I've passed the Qualification Round of Google Code Jam 2012. I've learned, that I am not allowed to submit the large dataset after the first 8 minutes.

18,365 programmers took part in this contest. 15,692 had at least 20 points and advanced to the First Rounds.

These are my solutions:

Problem A: Speaking in Tongues

This one was easy. It's a simple substitution cipher:

#!/usr/bin/env python
# -*- coding: utf-8 -*-


def decode(
    ciphertext, key="ynficwlbkuomxsevzpdrjgthaq", alphabet="abcdefghijklmnopqrstuvwxyz"
):
    dic = {}
    for i in range(0, len(key)):
        dic[key[i]] = alphabet[i]

    plaintext = ""
    for l in ciphertext:
        if l in dic:
            l = dic[l]
        plaintext += l

    return plaintext


if __name__ == "__main__":
    testcases = input()

    for caseNr in range(0, testcases):
        cipher = raw_input()
        print("Case #%i: %s" % (caseNr + 1, decode(cipher)))

A minimalistic python solution for this one was suggested by Niklas B. He makes use of Lambdas, str.translate() and str.maketrans():

#!/usr/bin/env python
# -*- coding: utf-8 -*-

import string as s

testcases = input()

key = "ynficwlbkuomxsevzpdrjgthaq"
decode = lambda c: s.translate(c, s.maketrans(key, s.ascii_lowercase))

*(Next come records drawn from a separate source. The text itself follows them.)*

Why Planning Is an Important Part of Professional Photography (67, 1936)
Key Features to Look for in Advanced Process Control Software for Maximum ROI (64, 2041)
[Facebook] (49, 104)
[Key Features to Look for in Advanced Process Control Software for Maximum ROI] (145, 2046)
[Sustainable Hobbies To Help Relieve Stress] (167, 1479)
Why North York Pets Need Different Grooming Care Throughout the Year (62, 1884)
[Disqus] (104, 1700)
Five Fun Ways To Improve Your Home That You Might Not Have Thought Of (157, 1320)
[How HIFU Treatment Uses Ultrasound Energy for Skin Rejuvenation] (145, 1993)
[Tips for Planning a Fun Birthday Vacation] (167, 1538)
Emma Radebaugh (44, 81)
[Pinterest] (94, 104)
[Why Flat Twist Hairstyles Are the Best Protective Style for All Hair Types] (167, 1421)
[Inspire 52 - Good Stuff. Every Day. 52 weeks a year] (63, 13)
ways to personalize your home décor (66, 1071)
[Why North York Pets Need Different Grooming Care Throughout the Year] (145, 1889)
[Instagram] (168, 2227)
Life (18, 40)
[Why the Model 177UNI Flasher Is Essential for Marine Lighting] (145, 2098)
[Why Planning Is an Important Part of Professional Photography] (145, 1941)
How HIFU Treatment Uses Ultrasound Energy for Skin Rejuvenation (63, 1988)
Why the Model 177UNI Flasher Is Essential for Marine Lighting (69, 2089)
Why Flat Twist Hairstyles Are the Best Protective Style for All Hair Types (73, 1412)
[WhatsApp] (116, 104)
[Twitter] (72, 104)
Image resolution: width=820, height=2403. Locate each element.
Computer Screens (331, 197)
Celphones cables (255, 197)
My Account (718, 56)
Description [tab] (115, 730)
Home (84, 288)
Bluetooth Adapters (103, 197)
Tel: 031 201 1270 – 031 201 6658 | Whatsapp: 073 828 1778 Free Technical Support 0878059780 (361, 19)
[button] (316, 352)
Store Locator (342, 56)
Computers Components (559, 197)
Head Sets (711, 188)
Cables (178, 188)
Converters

for i in range(0, testcases):
    print(decode(raw_input()))

Problem B: Dancing With the Googlers

#!/usr/bin/env python
# -*- coding: utf-8 -*-

from math import ceil, floor


def line2intlist(line):
    list = line.split(" ")
    numbers = [int(x) for x in list]
    return numbers


def getDist(points, isSurprising=False):
    p = floor(points / 3.0)
    trip = [p, p, p]
    if 3 * p < points:
        trip[0] += 1
    if (3 * p + 1) < points:
        trip[1] += 1

    trip.sort(reverse=True)

    if isSurprising and (trip[1] == trip[0]) and trip[1] > 0:
        trip[1] -= 1
        trip[0] += 1
        trip.sort(reverse=True)

    return trip


def maxGooglers(nrOfGooglers, surprising, p, points):
    mg = 0
    surp = 0
    for pi in points:
        trip = getDist(pi, True)
        if ceil(pi / 3.0) >= p:
            mg += 1
        elif trip[0] >= p:
            surp += 1

    mg += min(surp, surprising)

    return mg


if __name__ == "__main__":
    testcases = input()

    for caseNr in range(0, testcases):
        originalList = line2intlist(raw_input())
        nrOfGooglers = originalList[0]
        surprising = originalList[1]
        p = originalList[2]
        points = originalList[3:]
        print(
            "Case #%i: %i"
            % (caseNr + 1, maxGooglers(nrOfGooglers, surprising, p, points))
        )

Problem C: Recycled Numbers

The small dataset of this one was easy, but I had to change my code a bit to make it work for the large dataset. Sadly, I didn't know that I only have 8 minutes to get it work ☹

I've tried cPickle for the 2,000,000 list. It took 128.7 MB and 1 minute 6.287s for the large data set after it was pickled. Without pickling it took 1 minute 31.900s.

#!/usr/bin/env python
# -*- coding: utf-8 -*-

try:
    import cPickle as pickle
except:
    import pickle


def line2intlist(line):
    list = line.split(" ")
    numbers = [int(x) for x in list]
    return numbers


def binomialCoefficient(n, k):
    if k < 0 or k > n:
        return 0
    if k > n - k:  # take advantage of symmetry
        k = n - k
    c = 1
    for i in range(k):
        c = c * (n - (k - (i + 1)))
        c = c // (i + 1)
    return c


# return n * (n - 1) / 2


def rot(num, rot):
    num = str(num)
    num = num[len(num) - rot : len(num)] + num[0 : len(num) - rot]
    return int(num)


def getRotList(num):
    """ Only return bigger rotated ones """
    rotList = [num]
    for i in range(1, len(str(num))):
        tmp = rot(num, i)
        if tmp not in rotList and len(str(tmp)) == len(str(num)):
            rotList.append(tmp)
    return sorted(rotList)


def inBorder(rotations, A, B):
    count = 0
    for el in rotations:
        if A <= el and el <= B:
            count += 1
    return count


def recycled(A, B, liste):
    pairs = 0
    minList = range(0, B + 1)

    for tmpList in liste[A : B + 1]:
        if minList[tmpList[0]]:
            nrInBorder = inBorder(tmpList, A, B)
            pairs += binomialCoefficient(nrInBorder, 2)
            minList[tmpList[0]] = 0

    return pairs


if __name__ == "__main__":
    liste = []
    try:
        liste = pickle.load(open("save.p", "rb"))
    except IOError:
        for i in range(0, 2000001):
            tmp = getRotList(i)
            liste.append(tmp)
        pickle.dump(liste, open("save.p", "wb"))

    testcases = input()

    for caseNr in range(0, testcases):
        A, B = line2intlist(raw_input())
        print("Case #%i: %i" % (caseNr + 1, recycled(A, B, liste)))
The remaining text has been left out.